Why are logical reads for windowed aggregate functions so high?

Question

I've found that in execution plans using common subexpression spools that the reported logical reads get quite high for large tables.

After some trial and error I've found a formula that seems to hold for the test script and execution plan below. Worktable logical reads = 1 + NumberOfRows * 2 + NumberOfGroups * 4

I don't understand the reason why this formula holds though. It is more than I would have thought was necessary looking at the plan. Can anyone give a blow by blow account of what's going on that accounts for this?

Or failing that is there any way of tracing what page was read in each logical read so I can work it out for myself?

SET STATISTICS IO OFF; SET NOCOUNT ON;

IF Object_id('tempdb..#Orders') IS NOT NULL
  DROP TABLE #Orders;

CREATE TABLE #Orders
  (
     OrderID    INT IDENTITY(1, 1) NOT NULL PRIMARY KEY CLUSTERED,
     CustomerID NCHAR(5) NULL,
     Freight    MONEY NULL,
  );

CREATE NONCLUSTERED INDEX ix
  ON #Orders (CustomerID)
  INCLUDE (Freight);

INSERT INTO #Orders
VALUES (N'ALFKI', 29.46), 
       (N'ALFKI', 61.02), 
       (N'ALFKI', 23.94), 
       (N'ANATR', 39.92), 
       (N'ANTON', 22.00);

SELECT PredictedWorktableLogicalReads = 
        1 + 2 * Count(*) + 4 * Count(DISTINCT CustomerID)
FROM   #Orders;

SET STATISTICS IO ON;

SELECT OrderID,
       Freight,
       Avg(Freight) OVER (PARTITION BY CustomerID) AS Avg_Freight
FROM   #Orders;

Output

PredictedWorktableLogicalReads
------------------------------
23

Table 'Worktable'. Scan count 3, logical reads 23, physical reads 0, read-ahead reads 0, lob logical reads 0, lob physical reads 0, lob read-ahead reads 0.
Table '#Orders___________000000000002'. Scan count 1, logical reads 2, physical reads 0, read-ahead reads 0, lob logical reads 0, lob physical reads 0, lob read-ahead reads 0.

Additional Info:

There is a good explanation of these spools in Chapter 3 of the Query Tuning and Optimization Book and this blog post by Paul White.

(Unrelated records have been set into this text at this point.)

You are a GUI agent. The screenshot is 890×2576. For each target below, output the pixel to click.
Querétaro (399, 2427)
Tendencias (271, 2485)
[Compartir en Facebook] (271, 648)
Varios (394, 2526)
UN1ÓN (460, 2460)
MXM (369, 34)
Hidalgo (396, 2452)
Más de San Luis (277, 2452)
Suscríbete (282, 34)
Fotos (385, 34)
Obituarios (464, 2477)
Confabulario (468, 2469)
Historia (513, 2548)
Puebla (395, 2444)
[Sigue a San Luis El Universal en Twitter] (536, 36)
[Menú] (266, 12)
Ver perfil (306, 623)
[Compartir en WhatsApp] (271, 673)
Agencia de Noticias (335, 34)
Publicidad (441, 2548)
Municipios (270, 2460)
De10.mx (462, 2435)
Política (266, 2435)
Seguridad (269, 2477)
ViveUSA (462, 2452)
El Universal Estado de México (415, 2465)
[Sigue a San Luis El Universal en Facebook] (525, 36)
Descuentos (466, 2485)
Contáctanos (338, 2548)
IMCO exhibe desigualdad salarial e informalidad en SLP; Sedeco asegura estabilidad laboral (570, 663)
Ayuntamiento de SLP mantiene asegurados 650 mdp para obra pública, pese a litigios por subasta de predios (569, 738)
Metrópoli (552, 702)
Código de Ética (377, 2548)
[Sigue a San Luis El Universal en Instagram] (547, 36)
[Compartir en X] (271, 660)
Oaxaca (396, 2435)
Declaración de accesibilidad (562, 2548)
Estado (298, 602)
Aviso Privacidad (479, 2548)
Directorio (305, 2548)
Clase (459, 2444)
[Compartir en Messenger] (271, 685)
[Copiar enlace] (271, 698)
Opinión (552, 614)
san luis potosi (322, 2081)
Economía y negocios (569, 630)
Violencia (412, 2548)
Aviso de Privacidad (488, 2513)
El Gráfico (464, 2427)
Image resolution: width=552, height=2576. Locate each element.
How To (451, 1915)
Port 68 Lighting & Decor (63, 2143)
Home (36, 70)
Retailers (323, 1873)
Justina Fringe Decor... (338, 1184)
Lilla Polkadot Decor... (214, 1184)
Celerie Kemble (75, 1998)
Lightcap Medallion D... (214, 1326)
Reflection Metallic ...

In summary the segment iterator at the top of the plan adds a flag to the rows it sends indicating when it is the start of a new partition. The primary segment spool gets a row at a time from the segment iterator and inserts it into a work table in tempdb. Once it gets the flag saying that a new group has started it returns a row to the top input of the nested loops operator. This causes the stream aggregate to be invoked over the rows in the work table, the average is computed then this value is joined back with the rows in the work table before the work table is truncated ready for the new group. The segment spool emits a dummy row in order to get the final group processed.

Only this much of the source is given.